Q: Your sister is Piper Gilles, who competed at the World Championships this year with Paul Poirier. What is your relationship with Piper like and how are you most alike and different?
A: My relationship with Piper (my twin) is really close. We have been through practically everything together. We have been living away from each other since we were 17 which was really hard at first, but now when we get together for holidays and competitions we really enjoy and cherish the moments together. We do have some differences though! I am about 4 inches taller than her but she is blonder than I am. She is very much a dancer! She is way more out there than I am but she can also be quiet. I am more shy at the beginning but once I know someone a little better I have a very funny sense of humour and am sarcastic at times, so we balance each other out pretty well.
Q: Do you prefer Coca Cola or Pepsi?
A: I am strange with the whole Pepsi and Coke. I don't drink much of either, but when I do I like regular Pepsi over Coke but Diet Coke over Diet Pepsi! So I would say both!
Q: You were coached by 1994 World Champion Yuka Sato and her partner Jason Dungjen. What was working with Yuka and Jason like?
A: I am currently not coached by Yuka Sato and Jason Dungjen. I am working with Christy Krall and Damon Allen. Bob Emerson put me on the ice at this past Nationals. Working with Yuka and Jason was great for that point in my career. I learned a lot about myself and what I wanted with them and Yuka helped guide me in the right direction. I am so happy to be working with Christy and Damon though. They have known me since I was a little girl and I feel comfortable working with them because they are both so knowledgeable and we communicate very well.
Q: What can you share about your new programs for the 2013/2014 season and your goals this year?
A: My short program this year is a mix between "Sophisticated Lady" and "My Heart Belongs To Daddy" by Duke Ellington and my long is a Budapest and Hungarian Tango (concerto). My goals are a little bit up in the air right now. I have been struggling with tendinitis in my right knee (landing leg) and so the pressure coming down and on some take offs are forcing me to do everything I can off ice to heal it and cut back on jumps. So, I am mostly focusing on getting healed as of the moment and hopefully I will be ready for the season!
Q: What do you perceive as your biggest strength and your biggest weakness as a skater?

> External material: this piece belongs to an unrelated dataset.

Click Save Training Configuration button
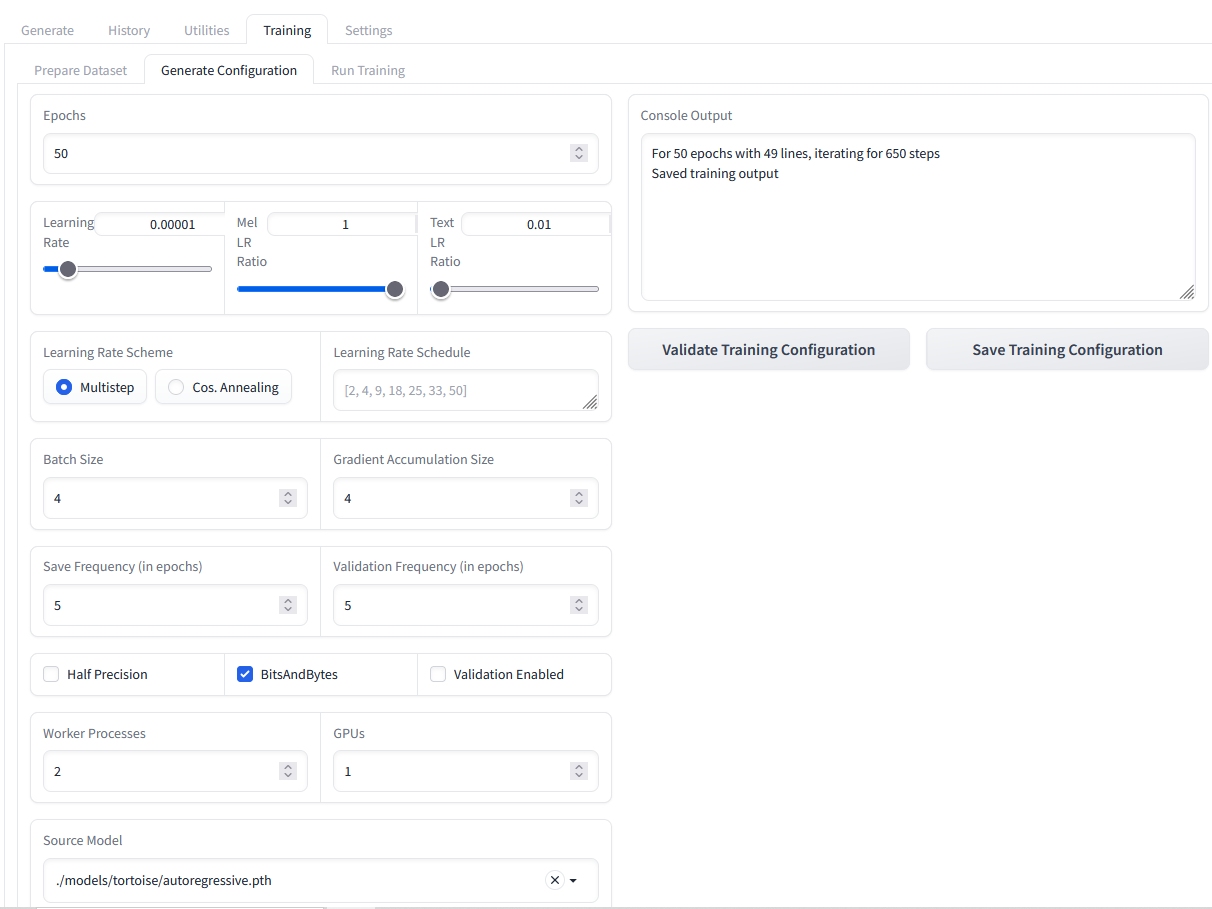1212x909 pixels. [x=1067, y=350]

A: I believe my biggest strength is my height and strength. I can get those long lines that others cannot and I also have a great presence on the ice. One of my weaknesses is my height as well. It is more difficult getting into the power angles and smaller positions for spins. I wouldn't say it's a terrible weakness but it can be a little easier for shorter girls.
Q: Who are your favourite Canadian ladies skaters and why?
A: One of my favourite Canadian ladies skater has been Joannie Rochette! I loved her skating! She had a great strength and she had powerful moments. I looked to her as someone I wanted to resemble my skating after. She is also very kind off the ice. I always thought that she showed great respect and I want to do that on and off the ice as well!
Q: What is one thing about you most people don't know?
A: Oh Gosh, one thing people do not know about me... hmm. I am a twin. I am one of five kids in my family. We have five toy poodles (Missy, Bronco, Lily, Lincoln and Squeaker). They are awesome! I still share a room with my sister at home, when we are both there anyway which is only a week or two each year.
Q: When you're not on the ice, what are your favourite things to do with your time?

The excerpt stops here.